On Monday 21 August, the moon will pass in front of the sun and cast darkness over a 60-mile-wide path across the United States of America. It's the first total solar eclipse in the US for 99 years.
The eclipse will travel from Oregon through Idaho, Wyoming, Montana, Nebraska, Iowa, Kansas, Missouri, Illinois, Kentucky, Tennessee, Georgia, and North Carolina to South Carolina, from 10:16 PDT to 14:48 EDT.
The longest duration of totality is near Carbondale, Illinois, where the sun is completely covered for two minutes and 40 seconds.
If you can't witness the total solar eclipse in person, you can still see it online or via TV.
Here are some of the viewing options: (All times EDT)
— NASA will offer hours of coverage online and on NASA Television beginning at noon.
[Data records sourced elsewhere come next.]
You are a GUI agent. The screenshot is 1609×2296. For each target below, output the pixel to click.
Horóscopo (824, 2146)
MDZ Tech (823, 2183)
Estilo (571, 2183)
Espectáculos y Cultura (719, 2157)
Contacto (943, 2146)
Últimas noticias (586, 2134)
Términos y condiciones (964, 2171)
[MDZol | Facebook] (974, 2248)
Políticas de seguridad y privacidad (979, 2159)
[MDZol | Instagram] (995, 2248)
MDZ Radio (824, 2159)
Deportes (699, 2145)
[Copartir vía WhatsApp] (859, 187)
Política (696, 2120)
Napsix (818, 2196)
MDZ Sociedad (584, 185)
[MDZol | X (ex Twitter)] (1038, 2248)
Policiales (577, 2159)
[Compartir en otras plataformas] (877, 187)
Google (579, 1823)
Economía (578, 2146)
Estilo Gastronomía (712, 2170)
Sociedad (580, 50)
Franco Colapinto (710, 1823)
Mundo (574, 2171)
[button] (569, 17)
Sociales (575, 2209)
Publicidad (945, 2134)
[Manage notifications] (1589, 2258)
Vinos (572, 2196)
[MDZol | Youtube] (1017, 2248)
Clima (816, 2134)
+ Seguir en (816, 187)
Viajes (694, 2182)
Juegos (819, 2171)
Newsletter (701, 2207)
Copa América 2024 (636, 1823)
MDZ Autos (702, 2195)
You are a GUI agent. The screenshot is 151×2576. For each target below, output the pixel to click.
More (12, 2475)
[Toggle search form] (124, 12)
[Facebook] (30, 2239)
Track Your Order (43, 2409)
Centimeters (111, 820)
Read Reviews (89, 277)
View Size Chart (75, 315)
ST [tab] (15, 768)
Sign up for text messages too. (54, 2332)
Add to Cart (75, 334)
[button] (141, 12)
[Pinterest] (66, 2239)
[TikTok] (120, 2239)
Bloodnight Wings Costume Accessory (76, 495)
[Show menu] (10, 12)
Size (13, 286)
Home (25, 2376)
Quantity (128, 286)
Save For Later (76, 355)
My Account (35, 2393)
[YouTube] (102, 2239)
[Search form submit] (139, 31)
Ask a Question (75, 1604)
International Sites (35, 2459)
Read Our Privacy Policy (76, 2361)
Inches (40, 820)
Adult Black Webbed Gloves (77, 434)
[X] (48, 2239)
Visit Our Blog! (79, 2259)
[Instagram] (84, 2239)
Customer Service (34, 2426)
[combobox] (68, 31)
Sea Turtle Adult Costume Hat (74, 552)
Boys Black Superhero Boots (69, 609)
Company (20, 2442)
It plans livestreaming of the eclipse beginning at 1 p.m. with images from satellites, research aircraft, high-altitude balloons and specially modified telescopes.
— CNN coverage will include reporting from Oregon, Missouri, Tennessee and South Carolina. In partnership with Volvo, CNN also plans two hours of livestreaming, 360-degree coverage accessible in virtual reality through Oculus headsets beginning at 1 p.m.
— The PBS science series NOVA is planning a quick turnaround with an hourlong eclipse documentary at 9 p.m.
— The Science Channelwill broadcast its live coverage from Madras, Oregon, from noon to 4 p.m., with commentary from educators and astronomers from the Lowell Observatory.
— David Muir will anchor ABC 's two hours of live coverage, with correspondents reporting from viewing parties across the country. NBC also plans live coverage, with Lester Holt hosting special reports at 1 and 2 p.m. featuring correspondents reporting from Oregon, Illinois, Wyoming and South Carolina. Shepard Smith will break into typical broadcasting on Fox News Channel from noon to 4 p.m. to update viewers on the eclipse.
— The Weather Channel is kicking off its live coverage at 6 a.m. and continuing throughout the day with dispatches from seven locations.